Trascrivi senza modifiche le righe dell'elenco riportato più sotto, partendo da quella che contiene "Task: Show the next product image" e proseguendo fino alla fine dell'elenco, estremi compresi. Lascia fuori le immagini dalla risposta.

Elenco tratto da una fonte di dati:
= = = = = = =

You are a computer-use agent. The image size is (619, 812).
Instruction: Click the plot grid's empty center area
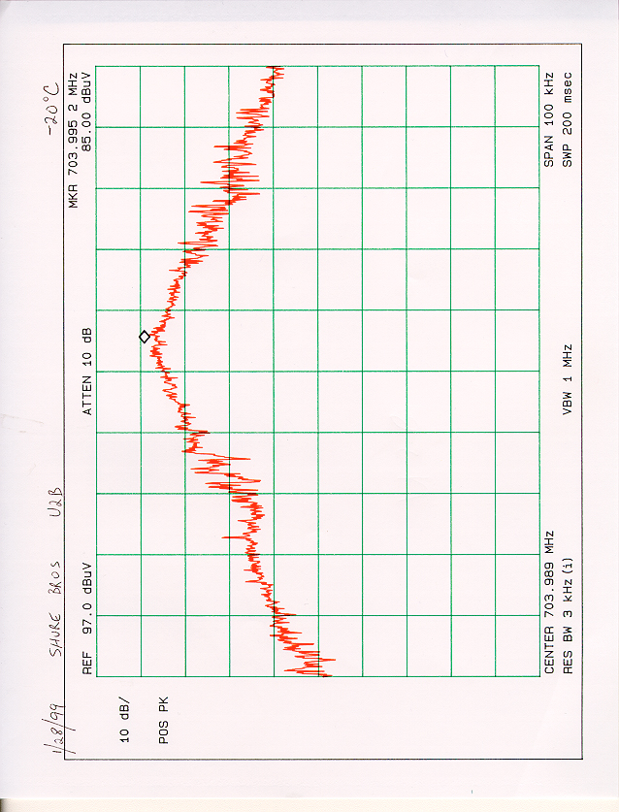click(x=407, y=371)
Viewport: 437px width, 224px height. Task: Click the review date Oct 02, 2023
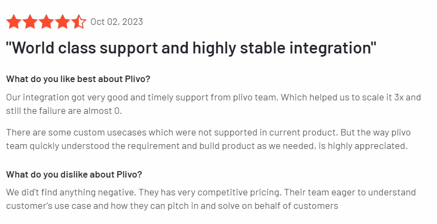(117, 22)
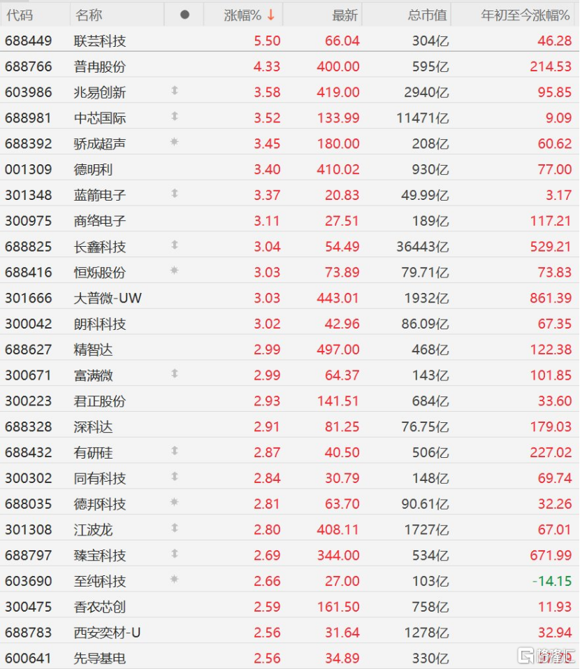Click the star-burst icon beside 恒烁股份
580x669 pixels.
tap(174, 270)
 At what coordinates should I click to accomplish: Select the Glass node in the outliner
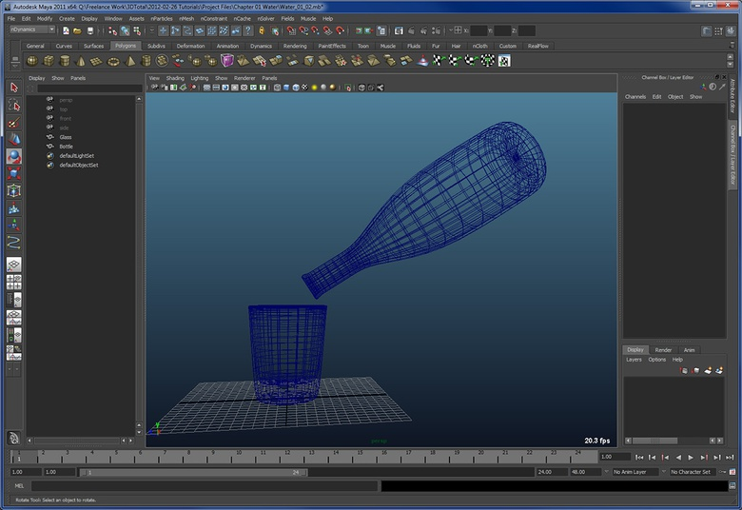click(66, 136)
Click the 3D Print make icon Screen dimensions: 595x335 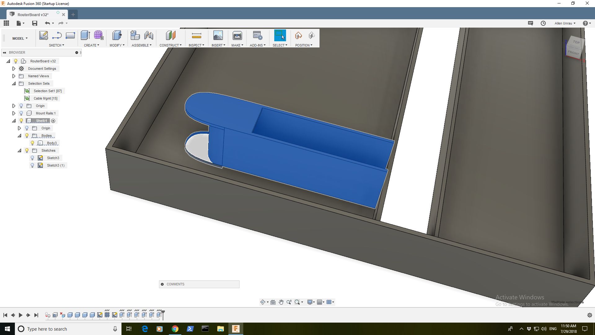[237, 35]
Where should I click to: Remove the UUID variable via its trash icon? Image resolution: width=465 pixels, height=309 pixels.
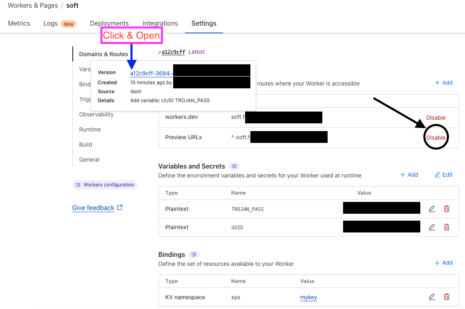(446, 227)
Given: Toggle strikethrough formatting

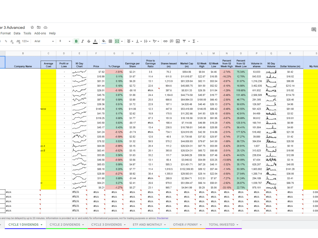Looking at the screenshot, I should click(89, 41).
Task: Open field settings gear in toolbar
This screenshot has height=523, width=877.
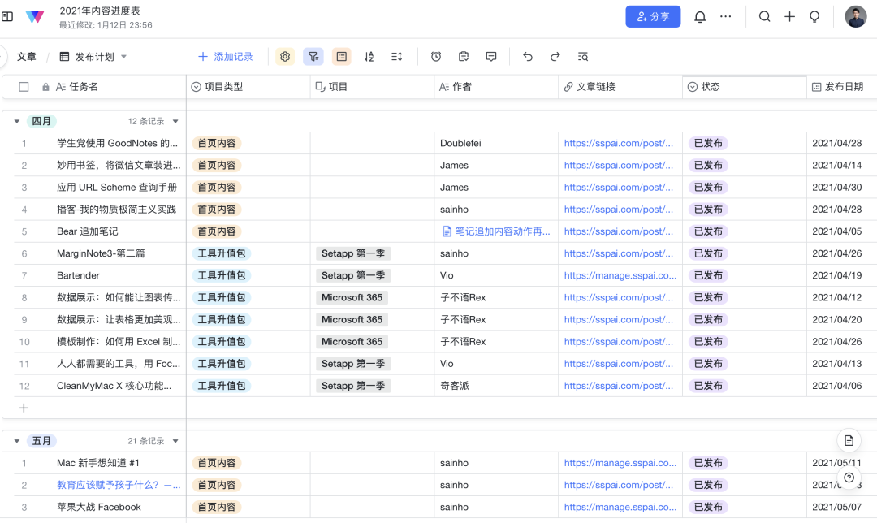Action: tap(285, 57)
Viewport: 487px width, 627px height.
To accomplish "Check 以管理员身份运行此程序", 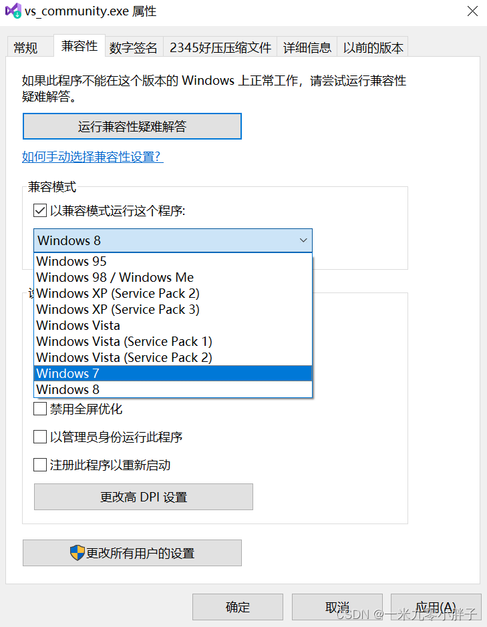I will click(40, 437).
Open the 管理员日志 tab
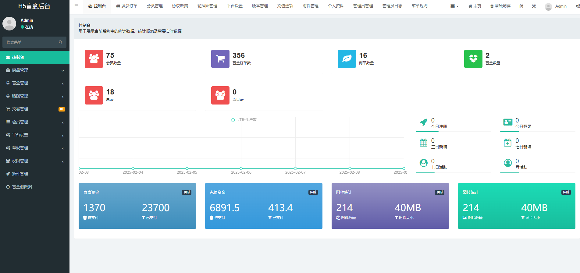 click(392, 6)
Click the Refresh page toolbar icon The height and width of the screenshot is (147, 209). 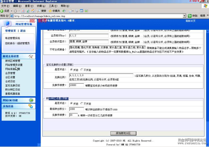pyautogui.click(x=28, y=11)
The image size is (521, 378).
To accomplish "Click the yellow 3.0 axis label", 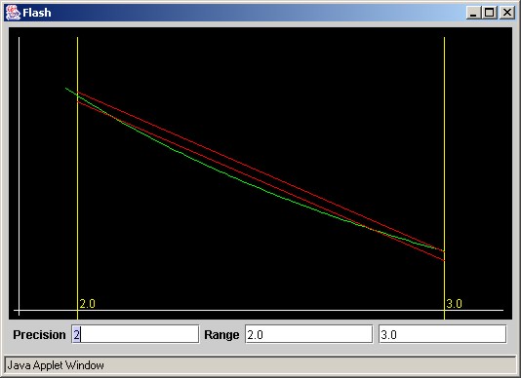I will pos(454,304).
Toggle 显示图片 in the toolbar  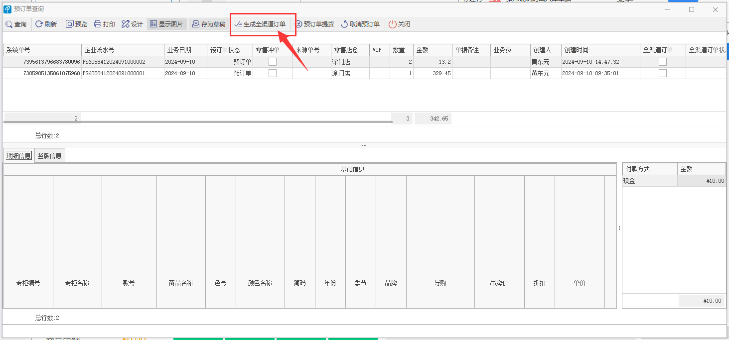point(166,24)
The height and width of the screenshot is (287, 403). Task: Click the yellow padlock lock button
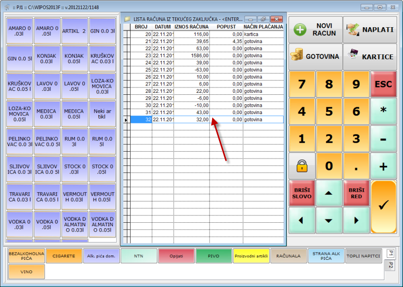301,166
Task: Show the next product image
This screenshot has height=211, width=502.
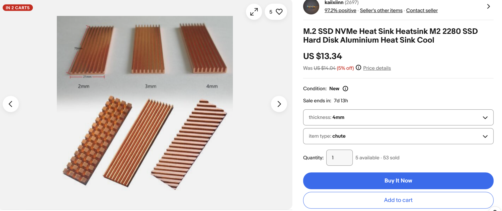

= = = = = = =

* _Risposta_
Task: Show the next product image
This screenshot has height=211, width=502.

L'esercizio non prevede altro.